Strange Horizons: 2015 In Review

Cypher 2

My relationship with speculative fiction took a serious turn in 2015. Darko Suvin’s Metamorphoses of Science Fiction (1979) and Seo-Young Chu’s Do Metaphors Dream of Literal Sleep? (2010) captivated me as much as critical notes and essays on the craft of writing and storytelling by Samuel R Delany, Damon Knight and Ursula Le K Guin.

My current reading strategy seems inadequate to tackle the growing field of SF. I found myself reading and rereading stories from the excellent oeuvres of Kelly Link, Geoff Ryman, Catherynne M Valente, Kij Johnson and Karin Tidbeck, among others. Apart from World SF, I developed a special taste and critical eye for a small but fantastic body of speculative work from South Asian writers living and working outside the Indian subcontinent: Usman T Malik, Vandana Singh, Indra Das, among others.

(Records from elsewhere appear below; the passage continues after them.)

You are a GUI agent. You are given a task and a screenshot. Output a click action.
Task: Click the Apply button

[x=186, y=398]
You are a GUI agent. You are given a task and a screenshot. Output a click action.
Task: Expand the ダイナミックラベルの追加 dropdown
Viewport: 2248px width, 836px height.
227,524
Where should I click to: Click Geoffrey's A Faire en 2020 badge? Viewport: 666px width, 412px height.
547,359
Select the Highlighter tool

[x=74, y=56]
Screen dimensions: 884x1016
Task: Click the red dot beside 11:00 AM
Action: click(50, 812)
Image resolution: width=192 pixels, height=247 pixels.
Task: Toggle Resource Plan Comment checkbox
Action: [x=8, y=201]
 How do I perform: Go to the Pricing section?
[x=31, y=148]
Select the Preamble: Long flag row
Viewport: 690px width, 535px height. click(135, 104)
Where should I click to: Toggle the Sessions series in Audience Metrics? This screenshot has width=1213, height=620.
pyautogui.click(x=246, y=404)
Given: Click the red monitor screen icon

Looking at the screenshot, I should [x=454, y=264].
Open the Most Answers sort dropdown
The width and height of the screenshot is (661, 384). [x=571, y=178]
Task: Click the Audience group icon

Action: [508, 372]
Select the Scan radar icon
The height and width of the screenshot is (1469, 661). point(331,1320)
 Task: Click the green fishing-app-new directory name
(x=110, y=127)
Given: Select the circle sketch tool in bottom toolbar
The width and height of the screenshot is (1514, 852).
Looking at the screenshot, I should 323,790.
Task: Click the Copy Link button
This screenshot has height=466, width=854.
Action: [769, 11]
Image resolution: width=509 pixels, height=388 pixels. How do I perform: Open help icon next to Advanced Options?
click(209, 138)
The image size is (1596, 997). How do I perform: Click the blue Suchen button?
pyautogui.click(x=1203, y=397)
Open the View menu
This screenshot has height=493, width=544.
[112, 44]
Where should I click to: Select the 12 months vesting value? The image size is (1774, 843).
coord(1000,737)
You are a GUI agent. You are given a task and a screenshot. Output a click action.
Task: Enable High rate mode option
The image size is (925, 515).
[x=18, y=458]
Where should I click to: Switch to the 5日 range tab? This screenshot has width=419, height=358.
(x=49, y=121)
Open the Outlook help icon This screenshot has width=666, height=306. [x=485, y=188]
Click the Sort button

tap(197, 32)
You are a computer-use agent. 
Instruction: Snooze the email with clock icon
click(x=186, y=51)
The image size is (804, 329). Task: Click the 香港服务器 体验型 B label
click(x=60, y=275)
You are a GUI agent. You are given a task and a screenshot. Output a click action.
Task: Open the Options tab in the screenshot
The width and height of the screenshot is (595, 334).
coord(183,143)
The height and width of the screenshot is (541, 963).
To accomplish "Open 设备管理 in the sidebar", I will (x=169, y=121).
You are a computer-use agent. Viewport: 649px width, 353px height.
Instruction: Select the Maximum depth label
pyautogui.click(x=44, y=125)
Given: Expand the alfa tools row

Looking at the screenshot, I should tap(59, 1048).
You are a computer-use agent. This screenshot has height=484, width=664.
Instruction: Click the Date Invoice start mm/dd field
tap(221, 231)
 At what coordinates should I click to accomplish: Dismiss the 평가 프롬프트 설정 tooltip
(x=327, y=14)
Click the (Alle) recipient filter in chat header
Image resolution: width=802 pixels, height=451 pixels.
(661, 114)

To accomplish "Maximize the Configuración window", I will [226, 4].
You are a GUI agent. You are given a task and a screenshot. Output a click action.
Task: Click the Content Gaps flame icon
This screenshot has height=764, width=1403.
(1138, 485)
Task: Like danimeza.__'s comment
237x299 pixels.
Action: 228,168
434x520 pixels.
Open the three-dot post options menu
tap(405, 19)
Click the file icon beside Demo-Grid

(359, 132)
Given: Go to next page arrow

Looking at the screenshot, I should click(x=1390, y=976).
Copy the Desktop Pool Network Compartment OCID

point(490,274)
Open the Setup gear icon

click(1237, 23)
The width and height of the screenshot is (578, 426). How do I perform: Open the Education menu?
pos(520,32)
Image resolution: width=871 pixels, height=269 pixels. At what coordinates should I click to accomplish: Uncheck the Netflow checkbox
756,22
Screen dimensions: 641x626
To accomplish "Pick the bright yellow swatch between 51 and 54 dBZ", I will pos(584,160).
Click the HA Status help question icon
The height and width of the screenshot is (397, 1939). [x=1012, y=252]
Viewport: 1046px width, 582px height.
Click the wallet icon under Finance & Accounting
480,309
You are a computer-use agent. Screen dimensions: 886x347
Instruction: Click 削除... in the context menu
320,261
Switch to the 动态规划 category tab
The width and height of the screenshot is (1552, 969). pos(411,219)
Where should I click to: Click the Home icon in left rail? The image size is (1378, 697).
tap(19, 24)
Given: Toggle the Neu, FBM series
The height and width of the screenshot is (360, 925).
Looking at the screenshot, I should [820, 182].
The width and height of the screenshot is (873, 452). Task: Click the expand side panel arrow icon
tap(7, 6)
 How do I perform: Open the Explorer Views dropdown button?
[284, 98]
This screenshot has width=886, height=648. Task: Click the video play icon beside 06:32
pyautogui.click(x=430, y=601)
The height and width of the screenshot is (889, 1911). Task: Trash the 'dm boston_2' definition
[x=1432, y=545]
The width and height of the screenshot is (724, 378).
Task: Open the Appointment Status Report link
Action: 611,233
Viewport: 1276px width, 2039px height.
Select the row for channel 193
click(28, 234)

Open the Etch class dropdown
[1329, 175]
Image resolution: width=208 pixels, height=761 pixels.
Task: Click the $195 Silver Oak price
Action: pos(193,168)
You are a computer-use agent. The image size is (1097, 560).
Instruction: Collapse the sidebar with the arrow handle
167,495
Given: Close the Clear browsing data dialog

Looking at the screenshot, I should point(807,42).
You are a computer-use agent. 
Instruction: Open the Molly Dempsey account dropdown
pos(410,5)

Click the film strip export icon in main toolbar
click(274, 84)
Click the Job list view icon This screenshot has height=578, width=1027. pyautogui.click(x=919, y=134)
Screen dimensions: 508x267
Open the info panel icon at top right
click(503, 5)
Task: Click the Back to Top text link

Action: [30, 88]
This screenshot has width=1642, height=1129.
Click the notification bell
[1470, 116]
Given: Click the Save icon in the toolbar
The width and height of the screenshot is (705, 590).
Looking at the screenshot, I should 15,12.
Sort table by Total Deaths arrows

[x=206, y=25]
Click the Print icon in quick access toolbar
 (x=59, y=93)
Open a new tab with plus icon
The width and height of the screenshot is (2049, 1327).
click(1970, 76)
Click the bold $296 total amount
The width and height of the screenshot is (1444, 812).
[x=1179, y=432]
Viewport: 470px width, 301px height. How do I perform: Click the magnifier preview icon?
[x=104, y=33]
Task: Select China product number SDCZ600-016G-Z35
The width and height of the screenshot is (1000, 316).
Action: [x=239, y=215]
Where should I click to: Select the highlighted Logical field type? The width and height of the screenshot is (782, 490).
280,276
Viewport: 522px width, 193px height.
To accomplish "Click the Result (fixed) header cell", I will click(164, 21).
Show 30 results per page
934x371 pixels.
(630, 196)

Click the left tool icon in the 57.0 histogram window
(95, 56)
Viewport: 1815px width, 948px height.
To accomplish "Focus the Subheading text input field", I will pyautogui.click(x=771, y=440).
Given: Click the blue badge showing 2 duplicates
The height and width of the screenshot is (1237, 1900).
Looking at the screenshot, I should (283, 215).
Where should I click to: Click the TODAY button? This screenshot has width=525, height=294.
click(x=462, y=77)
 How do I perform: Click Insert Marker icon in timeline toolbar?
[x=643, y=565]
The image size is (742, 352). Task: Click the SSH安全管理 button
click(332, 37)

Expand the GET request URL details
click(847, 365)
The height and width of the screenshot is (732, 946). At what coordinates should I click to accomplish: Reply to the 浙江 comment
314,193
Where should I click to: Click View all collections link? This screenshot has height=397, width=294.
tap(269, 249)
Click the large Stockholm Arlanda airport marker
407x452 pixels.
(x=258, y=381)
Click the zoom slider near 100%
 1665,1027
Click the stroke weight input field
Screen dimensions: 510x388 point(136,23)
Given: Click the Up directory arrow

Christopher Nolan’s Interstellar, George Miller’s Mad Max: Fury Road and Alex Garland’s Ex Machina proved that live action science fiction films could be more than hero worship in 2015. Vincenzo Natali’s Cypher (2002) and Splice (2009) also blew my mind. Together, they have convinced me that SF film could match the genius of the best of contemporary SF prose. Now I can’t wait to see Natali’s adaption of William Gibson’s Neuromancer (1984). (I hope that he finally gets ‘lucky’ in 2016.)

This year, I couldn’t stop recommending Drabblecast to close friends. And I finally joined a long list of amazing people who have fallen utterly in love with Uncanny Magazine.

PS: A shortened version of this review first appeared in Strange Horizons with excellent recommendations from a host of amazing SF writers and readers.